Eating is an emotive subject, much abused in the industry with terms like “clean eating” and “eating healthily”. They make sense as abstract statements, but they do little to help you translate that into practical advice.

How has something so simple as eating to meet your needs become a veritable minefield and major cause of confusion for so many people?

Bombarded with vague, misleading and sometimes purposefully incorrect information, more and more people are struggling with diet and nutrition.

There always seems to be some new diet or eating protocol to follow, and even the common sense approaches have now been sufficiently debased so as to leave the most pragmatic among us confused.

Well I’m here to help, and with this post I plan to cover:

  • Energy balance
  • Understanding your maintenance calories
  • Food quality
  • The importance of consistency

Eating to meet your needs

“Energy balance” is the relationship between “energy in” (food calories taken into the body through food and drink) and “energy out” (calories being used in the body for our daily energy requirements).

At some level, everyone understands this basic equation. The principle that our food contains energy, and that our bodies expend energy.

People also intuitively understand that consistently eating an excess of food leads to weight gain, and that eating too little means weight loss.

So where does it all go wrong? Why does eating to meet our needs seem so hard?

Well first and foremost, there’s a LOT more to energy balance than simply changes in body weight.

Energy balance also has a lot to do with what’s going on inside our bodies at the cellular level and everything from our metabolism, to our hormonal balance and our mood is impacted.

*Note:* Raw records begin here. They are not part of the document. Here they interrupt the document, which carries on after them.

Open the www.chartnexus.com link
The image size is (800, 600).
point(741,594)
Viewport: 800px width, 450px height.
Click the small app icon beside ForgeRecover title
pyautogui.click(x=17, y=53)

As a result, our energy needs are constantly changing.

Factor in life, added stress, long hours of work, poor sleep, missed workouts, nights out… you can quickly see how knowledge of this simple equation comes-up short for practical application.

Another important point to make in the context of physique transformation is that we are not just chasing weight change. When dieting, we are looking to maximize fat loss and minimize any loss of any muscle. Likewise, when we are looking to gain lean muscle, we want to minimize any increases in body fat.

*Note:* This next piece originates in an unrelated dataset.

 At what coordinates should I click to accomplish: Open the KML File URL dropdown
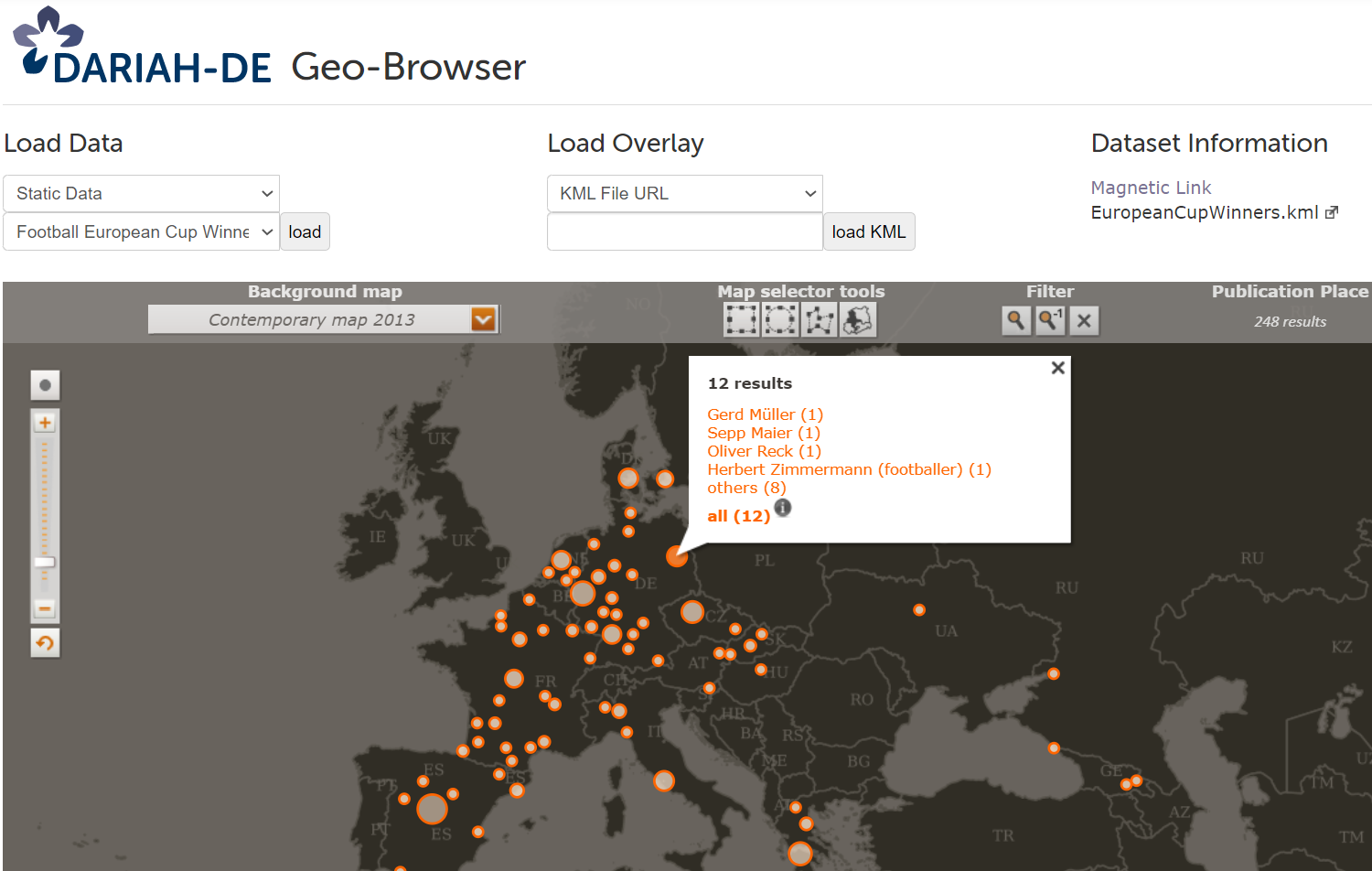click(x=684, y=193)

Now that we’ve set the stage, let’s dig into some of the fundamentals.

Understand your maintenance calories

Maintenance calories represents the amount of energy you need to maintain your current body-weight, taking into consideration your lifestyle and current level of physical activity. And the first step in managing your energy balance is understanding your current energy needs.

To establish your current energy needs, you’ll first need to calculate your Resting or Basal Metabolic Rate.

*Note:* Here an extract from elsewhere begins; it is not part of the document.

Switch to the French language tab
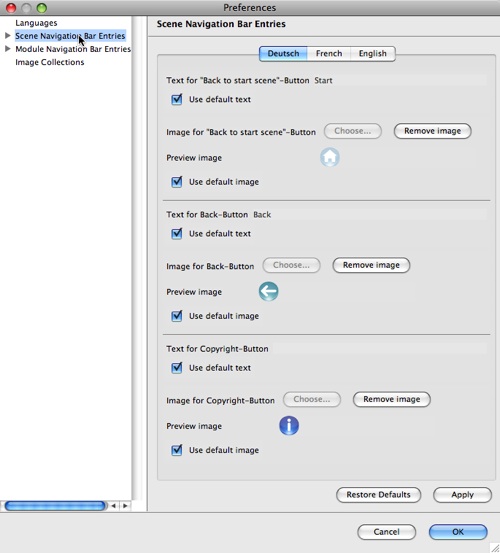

Basal Metabolic Rate (BMR) and Resting Metabolic Rate (RMR) are rates used to estimate the amount of calories a person will burn at rest for 24 hours. It is used to determine the minimum amount of energy a person requires to keep the body functioning, heart beating, lungs breathing and maintain a normal body temperature.

There are formalized tests that you can take to calculate your body’s BMR and RMR, where oxygen consumption and CO2 levels are measured to compute your resting calorie burn. But availability and cost take these out of reach for many people.

Luckily, there are some well established formulas we can use to approximate your BMR or RMR, requiring nothing more than your current age, height and weight … and probably a calculator.

Here’s one of the more common calculations for BMR using my own numbers to compute calorie requirements:

BMR Calculation for Men:
66 + (6.23 × weight in pounds) + (12.7 × height in inches) – (6.76 × age in years)

BMR Calculation for Women:
655 + (4.35 × weight in pounds) + (4.7 × height in inches) – (4.7 × age in years)

Me, age 46, 192lbs, 69”

66 + (6.23 × 192) + (12.7 × 69) – (6.76 × 46) = 1828 kcal

This represents the minimum number of calories I need for daily function, but does not take account of exercise and activity levels.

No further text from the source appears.